Facet Life Sciences Named Regulatory Partner for Nucleus Radiopharmaceuticals

• Facet Life Sciences has been appointed the official regulatory partner of Nucleus, a company specialising in diagnostic and therapeutic radiopharmaceuticals.

• Facet brings experience from over 40 FDA submissions and 75 agency meetings to support regulatory strategy and development.

Facet Life Sciences has announced its appointment as the official regulatory partner of Nucleus, a company developing diagnostic and therapeutic radiopharmaceuticals. The partnership will focus on providing support with US Food and Drug Administration (FDA) interactions, submissions, and strategic development.

The collaboration was announced as part of Facet’s expanded work in the radiopharmaceutical sector. “We are thrilled to join forces with Nucleus as their official regulatory partner,” said Ken VanLuvanee, President & CEO of Facet Life Sciences. “Our team brings extensive experience in regulatory strategy, medical writing, and regulatory submissions.”

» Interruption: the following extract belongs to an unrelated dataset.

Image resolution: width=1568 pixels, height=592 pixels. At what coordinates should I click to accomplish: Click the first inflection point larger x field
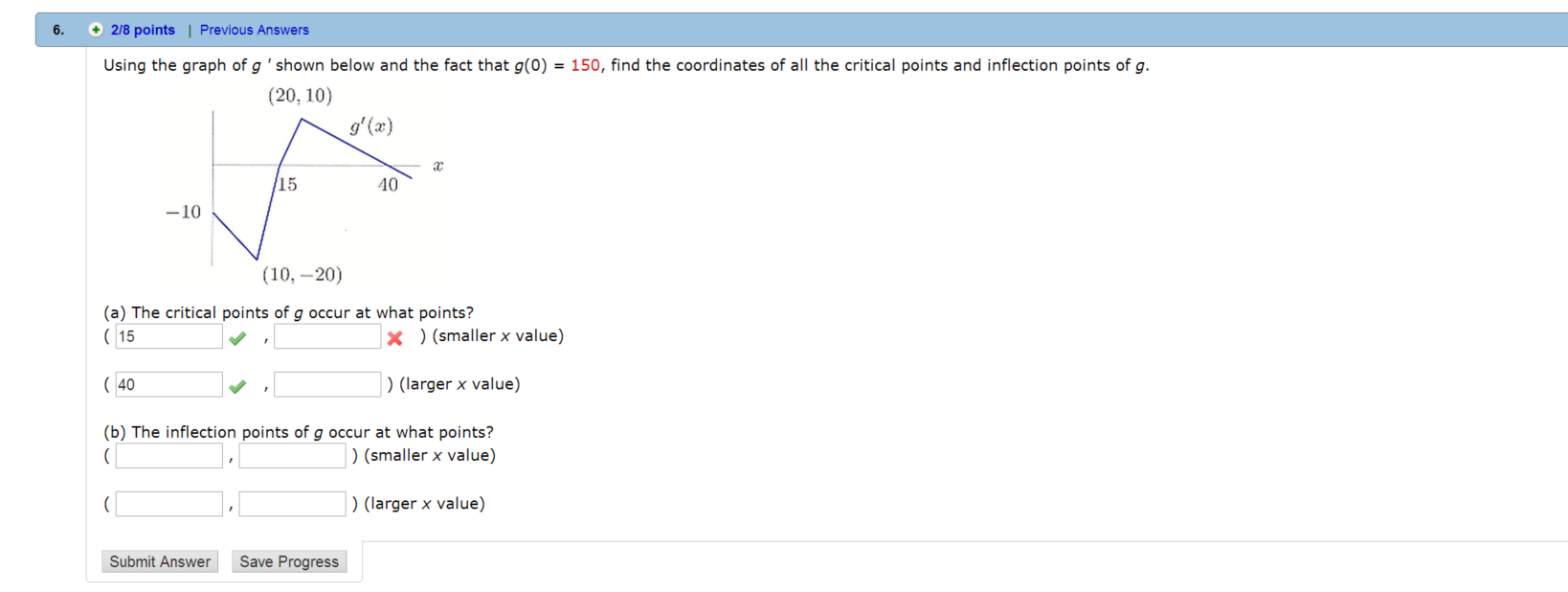coord(168,503)
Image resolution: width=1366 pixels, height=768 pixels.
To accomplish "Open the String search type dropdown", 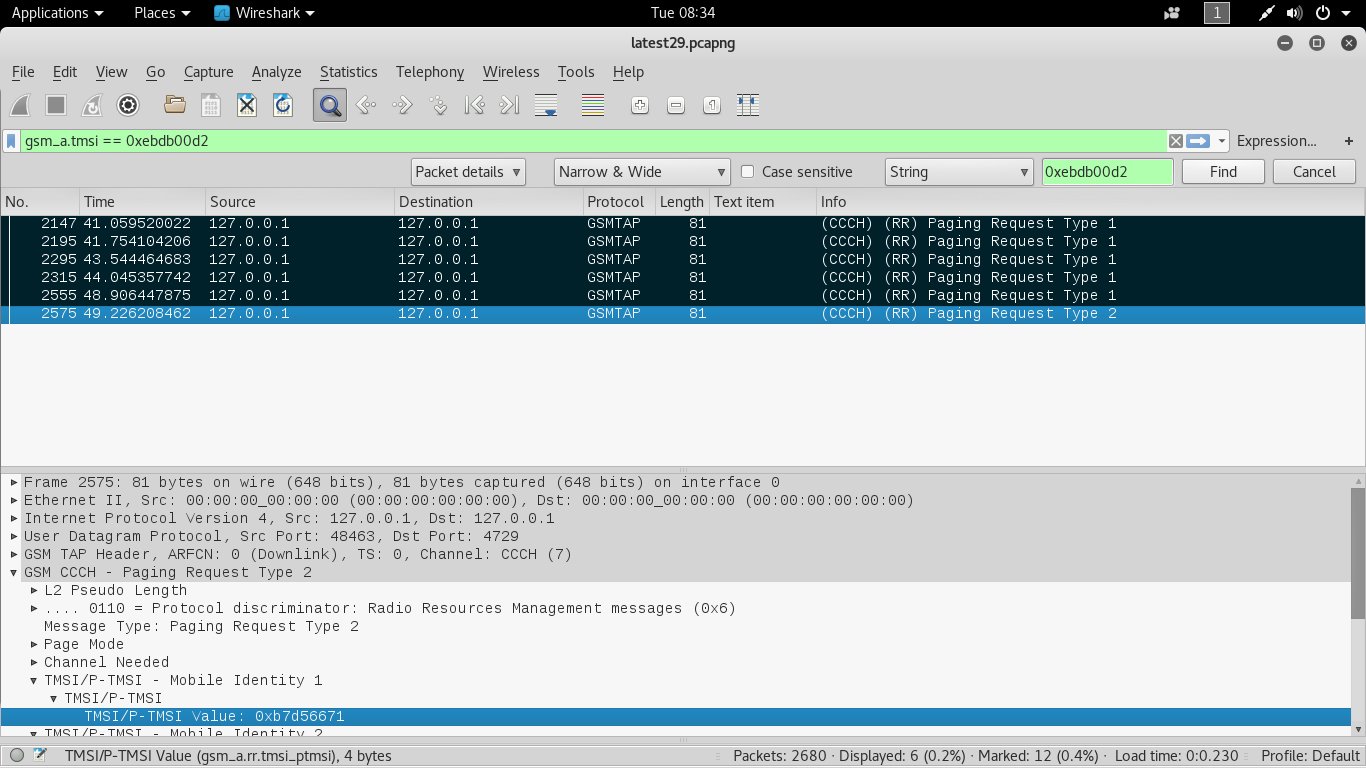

Facet’s team has prepared and submitted over 40 regulatory applications to the FDA across IND, NDA, BLA, and ANDA pathways. In addition, the company has led more than 75 meetings with FDA divisions including CDER, CBER, and OGD. This experience underpins its offering of regulatory support to clients navigating drug development pathways.

Recognised by the FDA and the Society of Nuclear Medicine and Molecular Imaging (SNMMI) as experts in radiopharmaceutical regulation, Facet is positioned to provide Nucleus and its clients with strategic insight and compliance support.